- [What to work on] Using the material that follows, output exactly the lines from the one containing "[The Three Tenors - Nessun Dorma] (556, 541)" through the one containing "Accéder (1027, 23)", with both ends kept.
• • • •
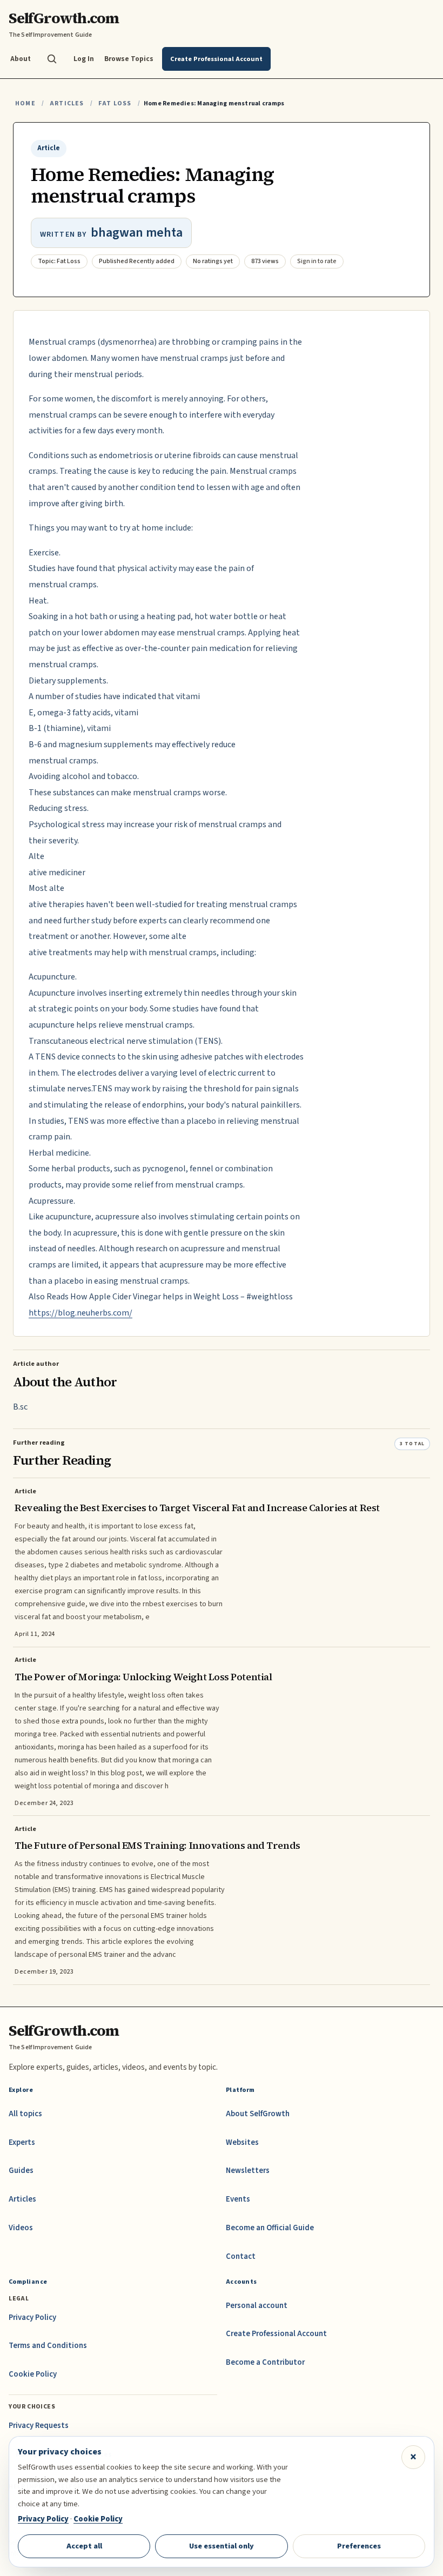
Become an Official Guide (270, 2227)
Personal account (256, 2305)
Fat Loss (114, 103)
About (20, 58)
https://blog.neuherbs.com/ (80, 1313)
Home (25, 103)
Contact (241, 2256)
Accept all (84, 2546)
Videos (21, 2227)
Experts (22, 2142)
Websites (242, 2142)
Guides (21, 2170)
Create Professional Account (276, 2333)
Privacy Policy (32, 2317)
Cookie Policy (33, 2374)
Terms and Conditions (48, 2345)
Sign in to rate (317, 261)
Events (238, 2199)
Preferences (359, 2546)
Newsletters (248, 2170)
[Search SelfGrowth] (52, 59)
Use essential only (221, 2546)
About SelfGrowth (258, 2113)
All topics (25, 2113)
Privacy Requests (39, 2425)
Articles (67, 103)
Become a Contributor (265, 2362)
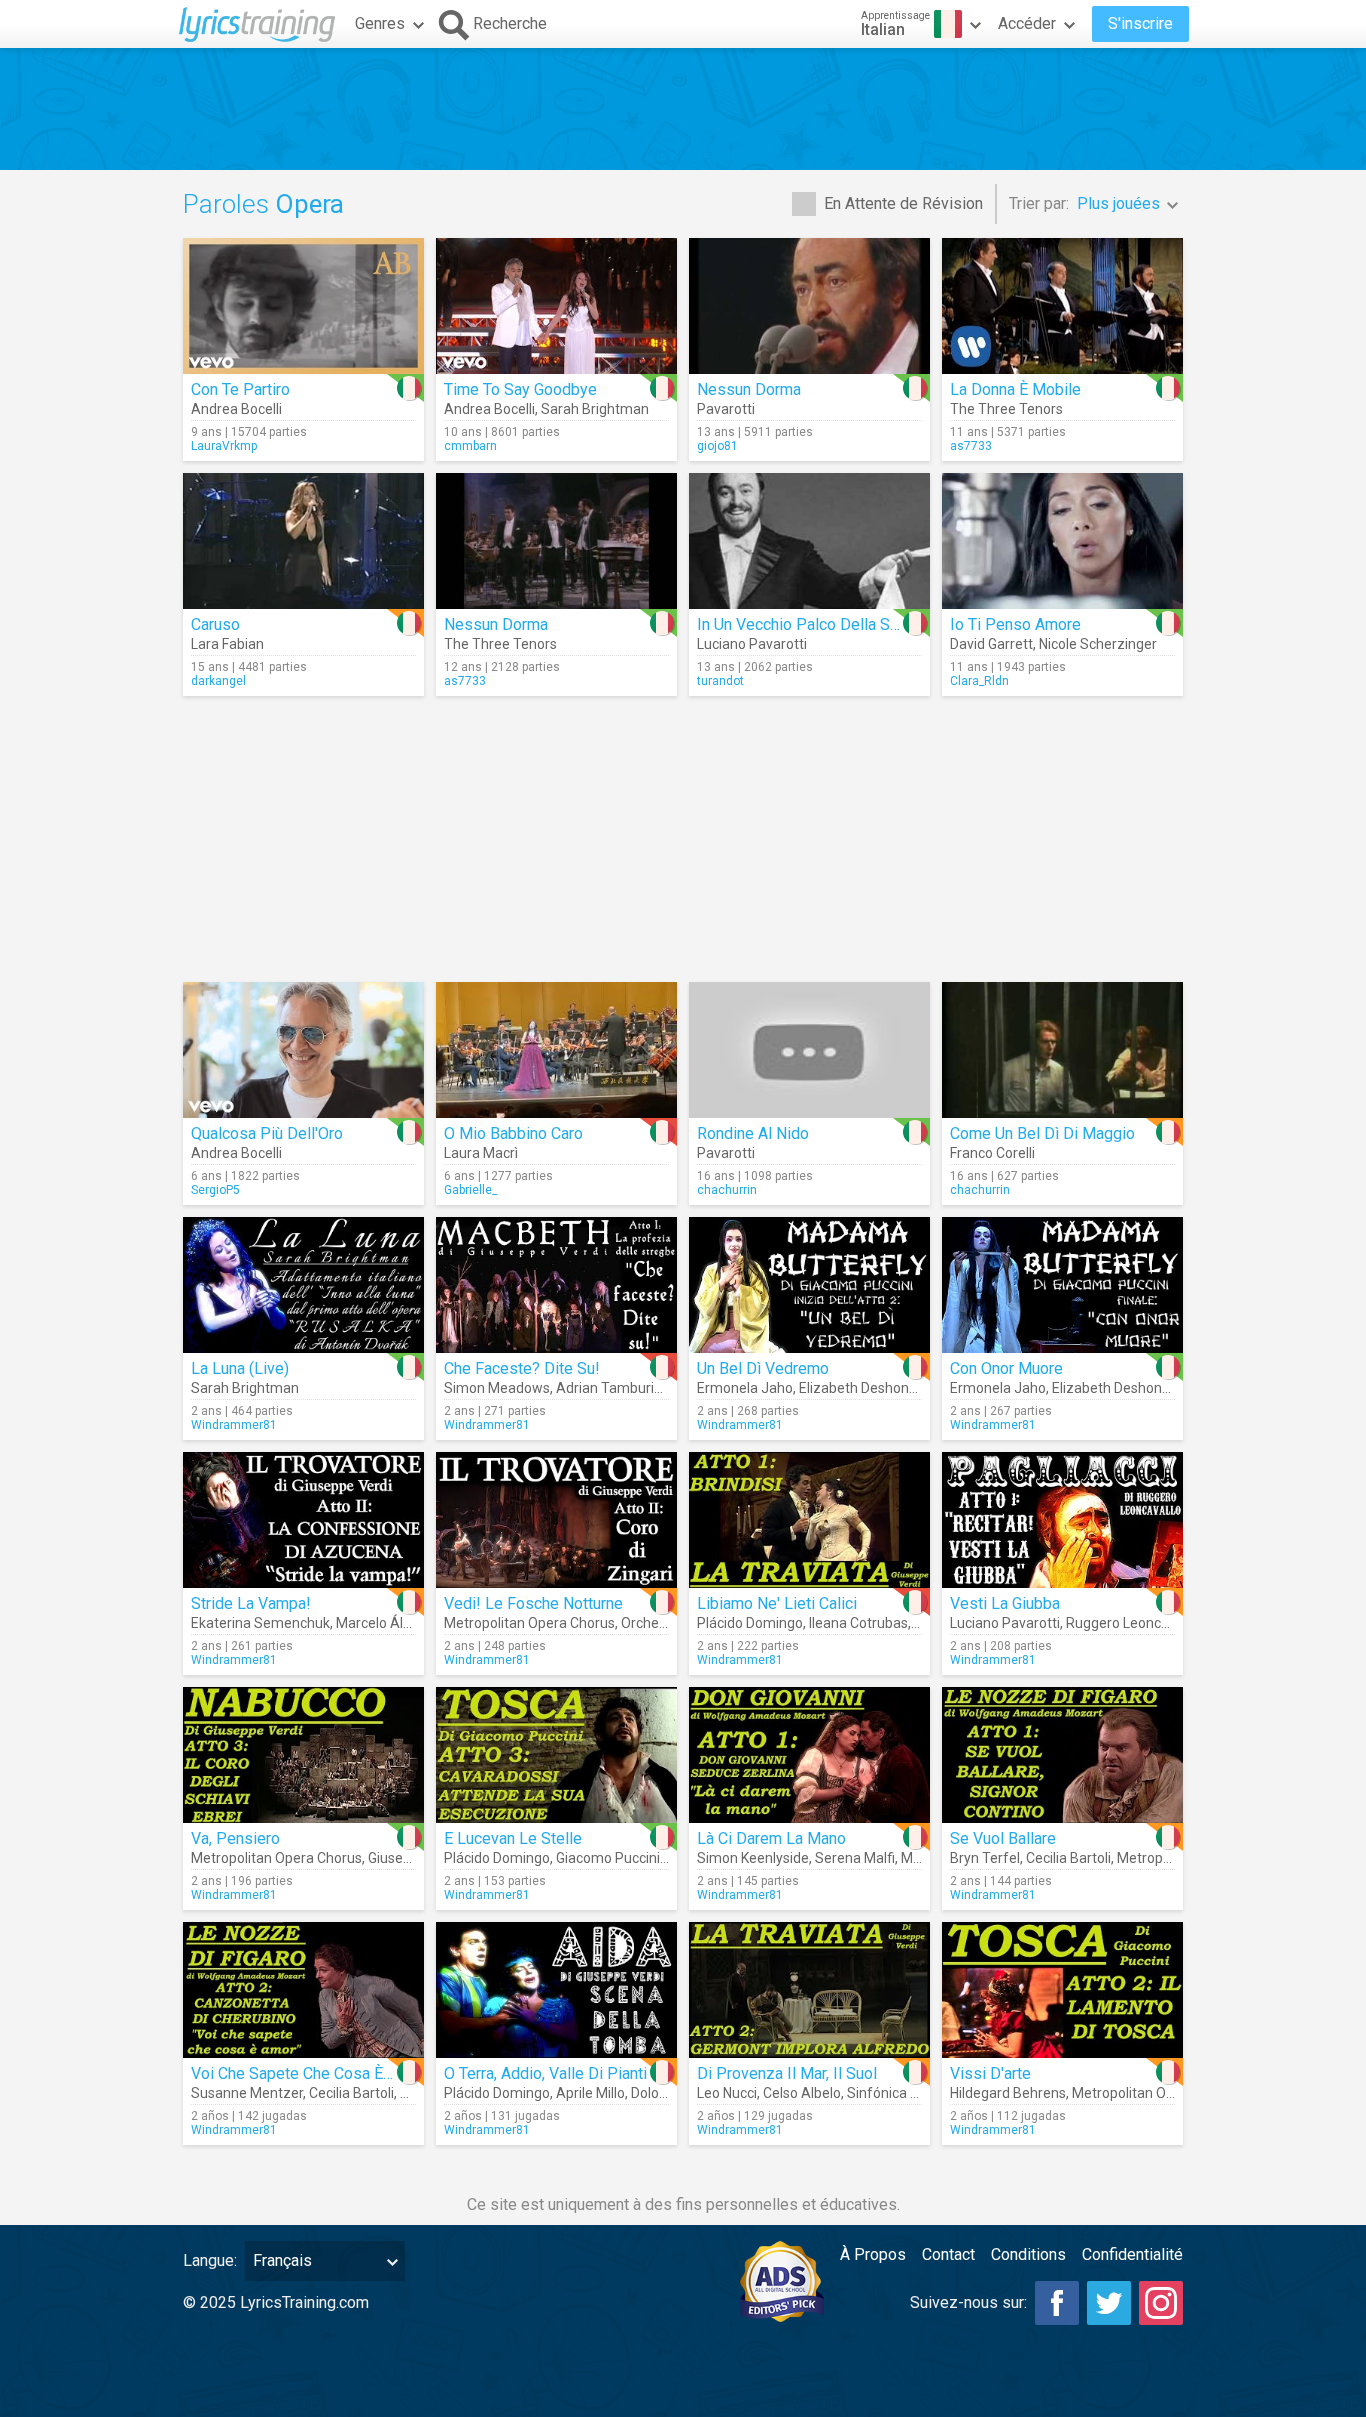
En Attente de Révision (903, 203)
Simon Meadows (497, 1388)
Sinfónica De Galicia (909, 2093)
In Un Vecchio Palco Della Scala (807, 624)
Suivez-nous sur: (968, 2302)
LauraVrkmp (224, 446)
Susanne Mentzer (247, 2093)
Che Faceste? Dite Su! (522, 1368)
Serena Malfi (855, 1858)
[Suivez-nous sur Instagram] (1161, 2303)
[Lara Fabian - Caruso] (303, 541)
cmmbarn (470, 446)
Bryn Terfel (985, 1858)
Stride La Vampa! (251, 1603)
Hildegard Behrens (1008, 2093)
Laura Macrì (481, 1153)
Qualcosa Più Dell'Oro (267, 1133)
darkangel (218, 681)
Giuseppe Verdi (415, 1858)
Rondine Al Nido (753, 1133)
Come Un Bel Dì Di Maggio (1042, 1133)
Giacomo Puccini (608, 1858)
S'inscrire (1140, 23)
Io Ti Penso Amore (1015, 624)
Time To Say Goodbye (520, 389)
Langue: (210, 2260)
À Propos (873, 2254)
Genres (380, 23)
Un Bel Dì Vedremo (763, 1368)
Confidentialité (1132, 2254)
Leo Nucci (727, 2093)
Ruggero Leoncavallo (1132, 1623)
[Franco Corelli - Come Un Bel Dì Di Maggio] (1062, 1050)
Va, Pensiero (235, 1838)
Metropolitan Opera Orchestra (1166, 2093)
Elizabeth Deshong (858, 1388)
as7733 (971, 446)
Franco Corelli (992, 1153)
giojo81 (717, 446)
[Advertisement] (683, 109)
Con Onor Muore (1006, 1368)
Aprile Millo (590, 2093)
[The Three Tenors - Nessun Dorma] (556, 541)
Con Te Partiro (240, 389)
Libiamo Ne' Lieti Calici (777, 1603)
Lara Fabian (227, 644)
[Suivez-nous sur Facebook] (1057, 2303)
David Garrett (991, 644)
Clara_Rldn (979, 681)
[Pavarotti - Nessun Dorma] (809, 306)
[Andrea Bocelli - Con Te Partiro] (303, 306)
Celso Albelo (802, 2093)
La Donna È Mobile (1015, 389)
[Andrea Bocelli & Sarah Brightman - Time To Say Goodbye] (556, 306)
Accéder (1027, 23)
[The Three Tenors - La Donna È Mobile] (1062, 306)
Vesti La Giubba (1005, 1603)
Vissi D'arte (990, 2073)
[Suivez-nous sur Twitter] (1109, 2303)
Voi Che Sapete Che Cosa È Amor (307, 2073)
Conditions (1028, 2254)
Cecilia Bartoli (1068, 1858)
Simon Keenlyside (753, 1858)
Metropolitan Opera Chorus (529, 1623)
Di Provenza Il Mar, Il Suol (787, 2073)
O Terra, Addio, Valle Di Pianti (545, 2073)
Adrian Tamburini (610, 1388)
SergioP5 (215, 1190)
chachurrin (727, 1190)
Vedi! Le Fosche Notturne (533, 1603)
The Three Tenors (1006, 409)
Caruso (215, 624)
• • • •
- [Exercise result]
[The Three Tenors - Nessun Dorma] (556, 541)
Con Te Partiro (240, 389)
Libiamo Ne' Lieti Calici (777, 1603)
Lara Fabian (227, 644)
[Suivez-nous sur Facebook] (1057, 2303)
David Garrett (991, 644)
Clara_Rldn (979, 681)
[Pavarotti - Nessun Dorma] (809, 306)
[Andrea Bocelli - Con Te Partiro] (303, 306)
Celso Albelo (802, 2093)
La Donna È Mobile (1015, 389)
[Andrea Bocelli & Sarah Brightman - Time To Say Goodbye] (556, 306)
Accéder (1027, 23)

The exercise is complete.